Department of Epidemiology, School of Public Health, University of Pittsburgh, Pittsburgh, PA, United States; Department of Obstetrics, Gynecology, and Reproductive Sciences, School of Medicine, University of Pittsburgh, Pittsburgh, PA, United States; Magee-Womens Research Institute, Pittsburgh, PA, United States.
Clinical Epidemiology Division, Department of Medicine Solna, Karolinska Institutet, Stockholm, Sweden; Department of Women's Health, Karolinska University Hospital, Stockholm, Sweden.
Am J Clin Nutr. 2024 Feb;119(2):527-536. doi: 10.1016/j.ajcnut.2023.10.015. Epub 2023 Dec 29.
The Institute of Medicine pregnancy weight gain guidelines were developed without evidence linking high weight gain to maternal cardiometabolic disease and child obesity. The upper limit of current recommendations may be too high for the health of the pregnant individual and child.
The aim of this study was to identify the range of pregnancy weight gain for pregnancies within a normal body mass index (BMI) range that balances the risks of high and low weight gain by simultaneously considering 10 different health conditions.
We used data from an United States prospective cohort study of nulliparae followed until 2 to 7 y postpartum (N = 2344 participants with a normal BMI). Pregnancy weight gain z-score was the main exposure. The outcome was a composite consisting of the occurrence of ≥1 of 10 adverse health conditions that were weighted for their seriousness. We used multivariable Poisson regression to relate weight gain z-scores with the weighted composite outcome.
The lowest risk of the composite outcome was at a pregnancy weight gain z-score of -0.6 SD (standard deviation) (equivalent to 13.1 kg at 40 wk).

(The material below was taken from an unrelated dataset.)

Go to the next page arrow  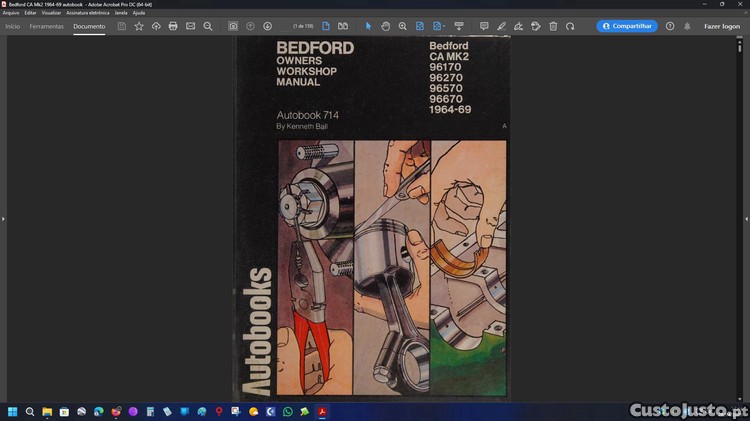(267, 26)
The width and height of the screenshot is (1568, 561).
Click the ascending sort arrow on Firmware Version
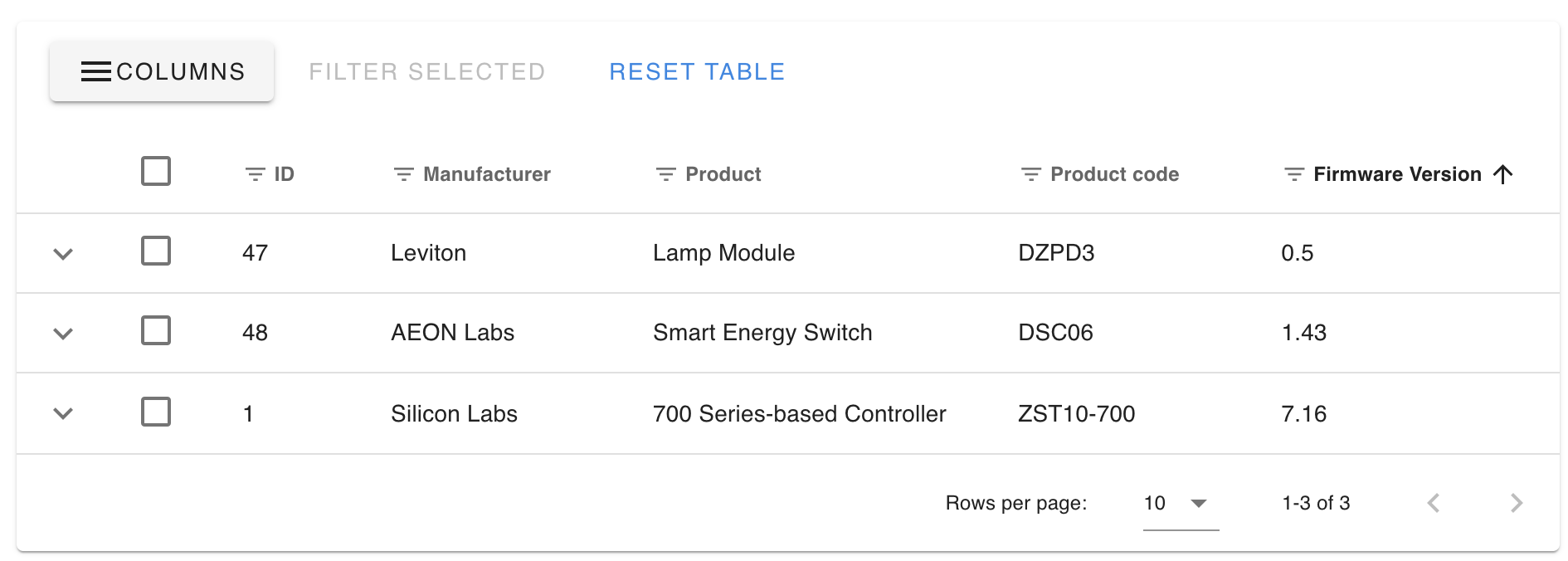1505,174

The weight gain ranges associated with no more than 5%, 10%, and 20% increase in risks were -1.0 to -0.2 SD (11.2-15.3 kg), -1.4 to 0 SD (9.4-16.4 kg), and -2.0 to 0.4 SD (7.0-18.9 kg). When we used a lower threshold to define postpartum weight increase in the composite outcome (>5 kg compared with >10 kg), the ranges were 1.6 to -0.7 SD (8.9-12.6 kg), -2.2 to -0.3 SD (6.3-14.7 kg), and ≤0.2 SD (≤17.6 kg). Compared with the ranges of the current weight gain guidelines (-0.9 to -0.1 SD, 11.5-16 kg), the lower limits from our data tended to be lower while upper limits were similar or lower.

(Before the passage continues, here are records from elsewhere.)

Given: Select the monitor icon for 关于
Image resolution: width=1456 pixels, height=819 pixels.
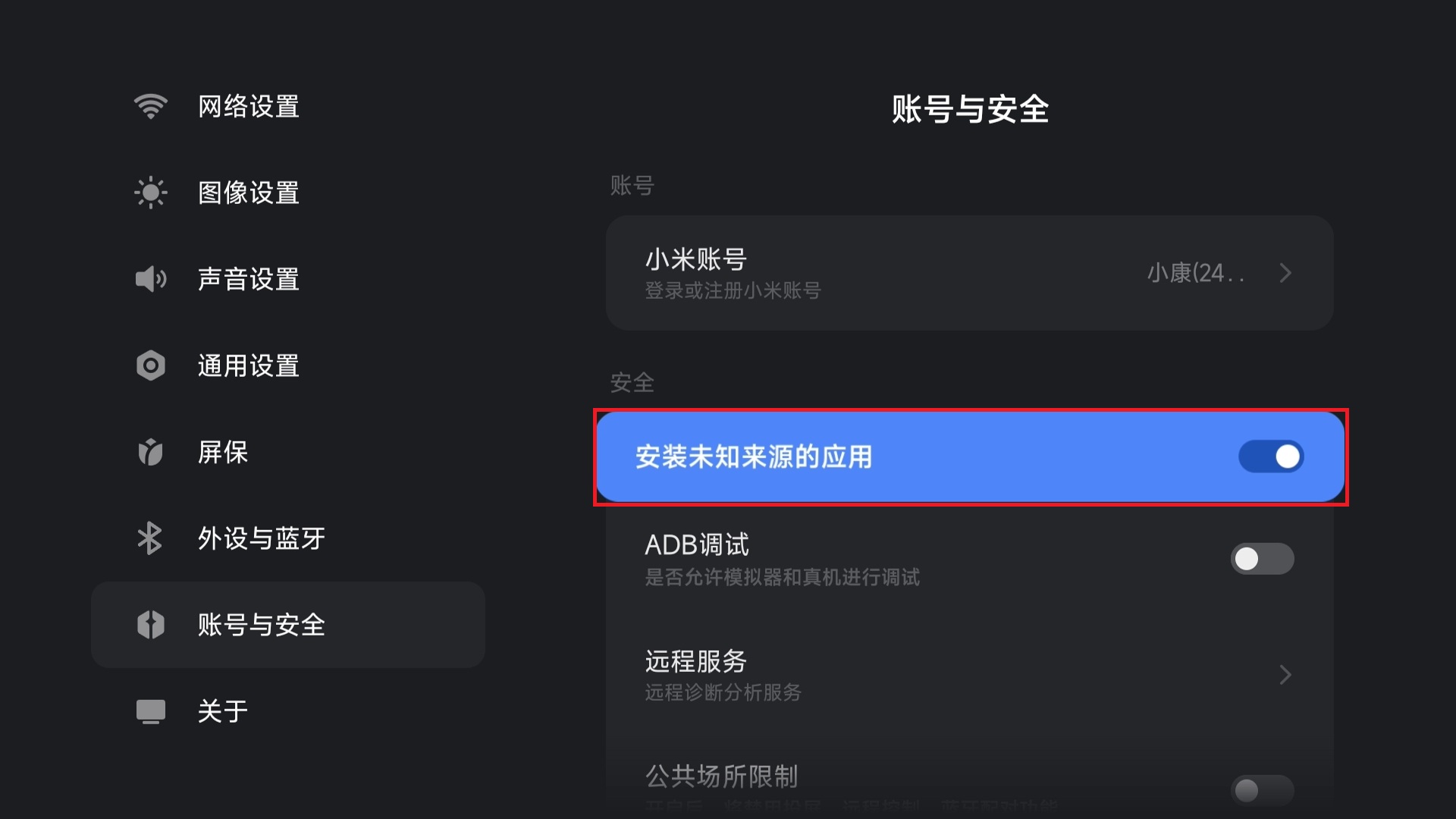Looking at the screenshot, I should point(151,711).
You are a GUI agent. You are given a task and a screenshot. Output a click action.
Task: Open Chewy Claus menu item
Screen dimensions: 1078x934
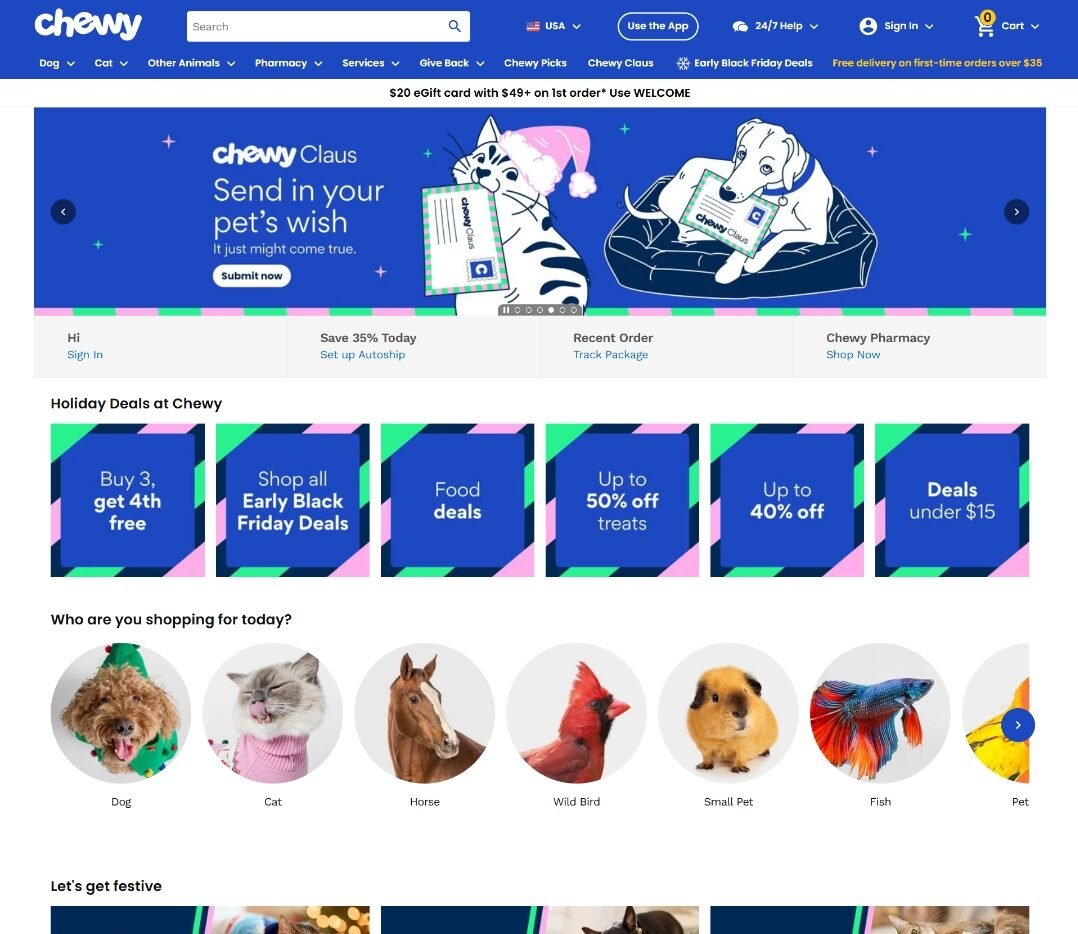point(620,63)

If replicated, our results suggest that policy makers should revisit the recommended pregnancy weight gain range for individuals within a normal BMI range.
医学研究所的孕期体重增加指南是在没有证据表明体重增加与产妇心血管代谢疾病和儿童肥胖有关的情况下制定的。目前建议的上限对于孕妇和儿童的健康来说可能过高。
本研究旨在确定在正常体重指数(BMI)范围内,平衡高体重增加和低体重增加风险的孕期体重增加范围,同时考虑 10 种不同的健康状况。
我们使用了美国一项前瞻性队列研究中 2344 名正常 BMI 的初产妇的数据,这些女性在产后 2 至 7 年内一直随访。孕期体重增加 z 分数是主要暴露因素。结果是一个由 10 种不同健康状况组成的复合结局,每种健康状况的发生都有一个权重,以反映其严重程度。我们使用多变量泊松回归来分析体重增加 z 分数与加权复合结局的关系。
复合结局风险最低的是孕期体重增加 z 分数为-0.6 标准差(相当于 40 周时 13.1 公斤)。与风险增加不超过 5%、10%和 20%相关的体重增加范围分别为-1.0 至-0.2 标准差(11.2-15.3 公斤)、-1.4 至 0 标准差(9.4-16.4 公斤)和-2.0 至 0.4 标准差(7.0-18.9 公斤)。当我们使用较低的阈值来定义复合结局中的产后体重增加(>5 公斤与>10 公斤)时,范围分别为 1.6 至-0.7 标准差(8.9-12.6 公斤)、-2.2 至-0.3 标准差(6.3-14.7 公斤)和≤0.2 标准差(≤17.6 公斤)。与目前体重增加指南的范围(-0.9 至-0.1 标准差,11.5-16 公斤)相比,我们的数据的下限往往较低,而上限相似或较低。
如果得到证实,我们的结果表明决策者应该重新审视正常 BMI 范围内个人的推荐孕期体重增加范围。